1

I'm writing a python script that parses epub 2's and I'm trying to make it so I can split words, sentences and paragraphs in to their own objects... I've gotten words and paragraphs to work, but the problem lies in sentences, because sometimes there will be ". . ." at the end of the sentence as the delimiter. but the problem is that I'm parsing character by character, so when I hit a ".","!", or "?" my system counts it as an end of sentence... I was thinking about writing some complex if statements that can read the previous character to see if it was a space or a sentence delimiter, but every thing I've tried does not work. any advice on this would be greatly appreciated. one thing that I should mention is that I'm not using regex nor will I, because it would not work with this system.
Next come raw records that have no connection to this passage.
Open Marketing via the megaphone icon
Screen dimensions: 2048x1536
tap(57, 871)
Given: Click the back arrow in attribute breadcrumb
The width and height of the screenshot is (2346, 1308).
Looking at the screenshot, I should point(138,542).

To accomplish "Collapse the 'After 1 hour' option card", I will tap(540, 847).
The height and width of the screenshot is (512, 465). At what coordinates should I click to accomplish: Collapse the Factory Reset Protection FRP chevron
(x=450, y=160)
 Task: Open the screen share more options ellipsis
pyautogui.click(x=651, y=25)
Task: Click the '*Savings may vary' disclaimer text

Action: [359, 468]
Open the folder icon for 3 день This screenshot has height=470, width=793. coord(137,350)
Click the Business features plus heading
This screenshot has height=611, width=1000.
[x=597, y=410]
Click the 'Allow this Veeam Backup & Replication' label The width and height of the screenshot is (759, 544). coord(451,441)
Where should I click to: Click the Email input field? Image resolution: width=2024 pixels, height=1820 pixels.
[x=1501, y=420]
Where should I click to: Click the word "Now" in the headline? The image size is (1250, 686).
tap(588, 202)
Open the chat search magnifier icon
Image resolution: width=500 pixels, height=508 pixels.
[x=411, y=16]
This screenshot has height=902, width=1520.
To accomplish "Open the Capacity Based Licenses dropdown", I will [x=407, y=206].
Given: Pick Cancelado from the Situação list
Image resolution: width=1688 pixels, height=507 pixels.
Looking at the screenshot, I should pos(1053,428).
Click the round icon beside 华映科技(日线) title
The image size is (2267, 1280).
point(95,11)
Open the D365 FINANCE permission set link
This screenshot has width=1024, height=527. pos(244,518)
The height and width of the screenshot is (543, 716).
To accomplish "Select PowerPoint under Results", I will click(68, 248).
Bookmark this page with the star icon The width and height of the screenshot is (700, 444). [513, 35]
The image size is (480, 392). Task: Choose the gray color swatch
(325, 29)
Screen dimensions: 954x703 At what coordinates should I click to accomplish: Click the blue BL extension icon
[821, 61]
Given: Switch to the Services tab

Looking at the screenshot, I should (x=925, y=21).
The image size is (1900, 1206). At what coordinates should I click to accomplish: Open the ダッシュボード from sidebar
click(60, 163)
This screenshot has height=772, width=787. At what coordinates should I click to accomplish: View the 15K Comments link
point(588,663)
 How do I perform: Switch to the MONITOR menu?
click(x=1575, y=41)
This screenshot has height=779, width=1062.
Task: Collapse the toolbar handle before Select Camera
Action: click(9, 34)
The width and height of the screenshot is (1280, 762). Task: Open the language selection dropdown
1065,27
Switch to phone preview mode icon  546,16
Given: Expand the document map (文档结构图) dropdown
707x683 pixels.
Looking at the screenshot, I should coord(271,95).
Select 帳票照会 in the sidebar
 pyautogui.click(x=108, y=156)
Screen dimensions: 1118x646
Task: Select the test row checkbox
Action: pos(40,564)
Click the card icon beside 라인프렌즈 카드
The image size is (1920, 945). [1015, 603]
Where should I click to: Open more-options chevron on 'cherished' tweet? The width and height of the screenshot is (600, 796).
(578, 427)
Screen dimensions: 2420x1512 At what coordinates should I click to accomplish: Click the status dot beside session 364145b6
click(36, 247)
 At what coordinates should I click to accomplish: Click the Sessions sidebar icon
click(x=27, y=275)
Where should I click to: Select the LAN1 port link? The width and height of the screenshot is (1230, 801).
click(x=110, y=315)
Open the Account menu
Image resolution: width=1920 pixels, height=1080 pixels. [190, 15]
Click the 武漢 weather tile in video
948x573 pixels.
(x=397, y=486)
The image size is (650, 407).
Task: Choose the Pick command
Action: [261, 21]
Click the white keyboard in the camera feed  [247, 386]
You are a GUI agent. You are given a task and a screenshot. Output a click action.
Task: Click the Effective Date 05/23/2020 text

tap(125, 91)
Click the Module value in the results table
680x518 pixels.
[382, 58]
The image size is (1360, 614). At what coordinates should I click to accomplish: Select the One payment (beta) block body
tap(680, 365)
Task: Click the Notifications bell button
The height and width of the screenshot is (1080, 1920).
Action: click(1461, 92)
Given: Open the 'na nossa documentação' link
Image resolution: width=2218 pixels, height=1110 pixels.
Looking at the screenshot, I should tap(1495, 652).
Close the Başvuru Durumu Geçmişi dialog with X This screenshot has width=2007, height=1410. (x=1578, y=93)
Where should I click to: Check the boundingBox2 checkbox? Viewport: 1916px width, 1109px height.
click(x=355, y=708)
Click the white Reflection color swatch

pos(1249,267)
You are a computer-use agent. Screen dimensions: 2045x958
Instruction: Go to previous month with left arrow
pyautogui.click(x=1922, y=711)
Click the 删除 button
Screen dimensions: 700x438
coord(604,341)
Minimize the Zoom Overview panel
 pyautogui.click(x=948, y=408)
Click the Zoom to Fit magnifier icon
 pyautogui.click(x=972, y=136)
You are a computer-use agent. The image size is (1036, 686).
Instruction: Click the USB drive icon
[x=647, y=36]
here is the code I've been trying to use:

def add_until(self):

    char_list = []
    end_sentence = False

    for char in self.source:

        if isinstance(char, Character) or isinstance(char, EntityRef):
            char_list.append(char)

            if len(char_list) >= 2 and char_list[-2].is_whitespace or len(char_list) >= 2 and char_list[-2].split_sent and char.is_whitespace or char.split_sent: 
                  char_list.append(char)


            if len(char_list) >= 2 and char_list[-2].is_whitespace and char.split_sent == False and char.is_whitespace == False:
                 char_list.pop() # pop's the last space off because it should be part of the next sentience. 
jsucsy
  • 469
  • 5
  • 12
AlexW.H.B.
  • 1,781
  • 3
  • 25
  • 50

1 Answers1

1

You need to use greedy string matching. Usually, to do this sort of things, I slice the string into chunks and iterate over them while reducing their length if necessary. With your example :

source = """This is a sentence... This is a second sentence.
         Is this a sentence? Sure it is!!!"""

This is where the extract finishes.